Après un bref temps à Rome et à Messine, il fut envoyé au duché de Bavière, où il fut successivement doyen, recteur et vice-chancelier de l’université d’Ingolstadt. Puis à Vienne , où il fut administrateur du diocèse, et prédicateur très populaire à la cathédrale de Saint Etienne, en se consacrant aussi au ministère pastoral dans les hôpitaux et les prisons. En 1556 il fut nommé premier Supérieur Provincial des Jésuites de Haute-Allemagne. Il créa dans les pays germaniques un réseau de communautés et collèges jésuites, toujours dans l’esprit de soutien à la réforme catholique; avec le même objectif, il participa à d’ importantes négociations, en qualité de représentant officiel de l’Eglise.
«Dans son amour providentiel, écrit saint Jean-Paul II dans sa lettre aux évêques allemands à l’occasion du IV centenaire de sa mort, Dieu fit de saint Pierre Canisius son propre ambassadeur en une période où la voix de l’annonce de la foi catholique dans les pays de langue allemande risquait de se taire»

«Ambassadeur de la prédication de la foi catholique»
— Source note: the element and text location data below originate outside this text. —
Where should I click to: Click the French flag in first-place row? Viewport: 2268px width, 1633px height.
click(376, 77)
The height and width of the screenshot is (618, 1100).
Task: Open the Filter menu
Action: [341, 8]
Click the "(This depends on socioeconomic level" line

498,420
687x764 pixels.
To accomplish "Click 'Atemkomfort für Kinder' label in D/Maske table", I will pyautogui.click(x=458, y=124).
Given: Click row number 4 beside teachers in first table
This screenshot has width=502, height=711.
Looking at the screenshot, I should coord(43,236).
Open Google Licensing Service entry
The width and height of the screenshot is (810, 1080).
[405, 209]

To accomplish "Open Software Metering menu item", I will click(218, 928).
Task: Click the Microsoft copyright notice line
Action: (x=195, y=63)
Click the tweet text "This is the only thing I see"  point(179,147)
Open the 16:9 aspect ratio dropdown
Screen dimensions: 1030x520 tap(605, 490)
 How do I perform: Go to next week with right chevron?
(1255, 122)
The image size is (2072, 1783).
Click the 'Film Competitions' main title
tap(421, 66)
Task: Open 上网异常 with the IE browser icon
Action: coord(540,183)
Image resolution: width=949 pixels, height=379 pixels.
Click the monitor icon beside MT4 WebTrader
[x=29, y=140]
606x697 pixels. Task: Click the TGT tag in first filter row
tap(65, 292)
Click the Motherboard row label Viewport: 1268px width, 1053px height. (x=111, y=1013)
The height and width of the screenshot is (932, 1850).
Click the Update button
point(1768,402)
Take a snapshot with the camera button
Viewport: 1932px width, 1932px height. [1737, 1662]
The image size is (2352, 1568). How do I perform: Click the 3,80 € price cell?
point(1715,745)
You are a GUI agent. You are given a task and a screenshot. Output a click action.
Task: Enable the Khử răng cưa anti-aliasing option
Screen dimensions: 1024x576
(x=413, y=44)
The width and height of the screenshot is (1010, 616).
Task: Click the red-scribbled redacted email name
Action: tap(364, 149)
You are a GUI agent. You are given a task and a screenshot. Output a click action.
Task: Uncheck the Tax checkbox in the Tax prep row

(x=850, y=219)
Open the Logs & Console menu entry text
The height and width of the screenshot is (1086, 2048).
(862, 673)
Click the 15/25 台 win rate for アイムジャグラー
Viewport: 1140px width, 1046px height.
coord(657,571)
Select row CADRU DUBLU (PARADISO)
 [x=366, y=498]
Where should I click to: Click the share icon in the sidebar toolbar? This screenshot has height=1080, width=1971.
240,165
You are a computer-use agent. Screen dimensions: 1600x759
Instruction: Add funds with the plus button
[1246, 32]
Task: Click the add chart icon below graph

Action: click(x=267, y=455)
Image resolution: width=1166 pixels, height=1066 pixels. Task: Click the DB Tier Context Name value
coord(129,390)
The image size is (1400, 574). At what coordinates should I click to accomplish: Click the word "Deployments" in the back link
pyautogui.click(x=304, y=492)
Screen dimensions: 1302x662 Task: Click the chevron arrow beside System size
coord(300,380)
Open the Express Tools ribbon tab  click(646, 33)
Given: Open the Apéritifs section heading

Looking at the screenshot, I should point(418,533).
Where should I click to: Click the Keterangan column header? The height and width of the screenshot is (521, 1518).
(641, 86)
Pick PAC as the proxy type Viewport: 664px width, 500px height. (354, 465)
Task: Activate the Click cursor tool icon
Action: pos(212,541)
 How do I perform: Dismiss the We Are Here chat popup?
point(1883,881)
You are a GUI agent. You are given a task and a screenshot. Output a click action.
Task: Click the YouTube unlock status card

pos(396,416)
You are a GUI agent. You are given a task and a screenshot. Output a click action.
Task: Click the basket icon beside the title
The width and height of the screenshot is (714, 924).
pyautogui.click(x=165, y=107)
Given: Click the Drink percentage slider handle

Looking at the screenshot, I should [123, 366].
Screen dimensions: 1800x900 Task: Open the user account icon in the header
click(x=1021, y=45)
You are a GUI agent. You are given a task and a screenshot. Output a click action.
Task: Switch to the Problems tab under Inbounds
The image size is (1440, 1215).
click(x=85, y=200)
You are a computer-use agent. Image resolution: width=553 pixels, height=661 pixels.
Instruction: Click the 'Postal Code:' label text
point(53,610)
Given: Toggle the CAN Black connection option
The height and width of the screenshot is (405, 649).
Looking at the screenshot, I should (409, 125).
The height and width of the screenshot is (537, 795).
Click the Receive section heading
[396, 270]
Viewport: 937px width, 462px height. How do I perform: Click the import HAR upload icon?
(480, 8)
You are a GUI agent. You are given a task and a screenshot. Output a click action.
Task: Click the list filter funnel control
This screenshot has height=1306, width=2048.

Saint Pierre Canisius passa une bonne partie de sa vie au contact avec les personnes les plus socialement importantes de son temps, et ceci eut une influence spéciale dans ses écrits. Il fut éditeur des œuvres complètes de saint Cyrille d’Alexandrie et de Léon le Grand, des Lettres de saint Jérôme, et des Oraisons de saint Nicolas de Fluë. Il publia des livres de dévotion en diverses langues, les biographies de certains saints suisses et de nombreux textes d’homilétique. Mais ses écrits les plus diffusés sont les trois catéchismes composés entre 1555 et 1558. Le premier catéchisme était destiné aux étudiants en mesure de comprendre des notions élémentaires de théologies; le deuxième aux enfants du peuple pour une première instruction religieuse; le troisième aux enfants avec un niveau de formation scolaire des écoles secondaires et supérieures. La doctrine catholique était exposée avec la méthode de demandes - réponses, brièvement , avec des termes bibliques , et beaucoup de clarté sans allusions polémiques. De son vivant il y eut deux cents éditions de ce catéchisme. Son activité en faveur de la Réforme catholique, argumentée de manière affable et courtoise , rencontra pleinement la faveur soit de l’empereur Ferdinand I que de Grégoire XIII: il n’aimait pas tant souligner hérésies ou erreurs dans la doctrine que mettre en relief les aspects de nouveauté pérenne de doctrine catholique . Dans ces dernières années il fonda en 1580 à Fribourg, en Suisse, le collège Sankt Michael , qui fut ensuite transféré à Feldkirch , et enfin à St Blasien dans la Forêt Noire. A sa mort , le 21 décembre 1597, il fut enseveli dans l’église universitaire Sankt Michael de Fribourg.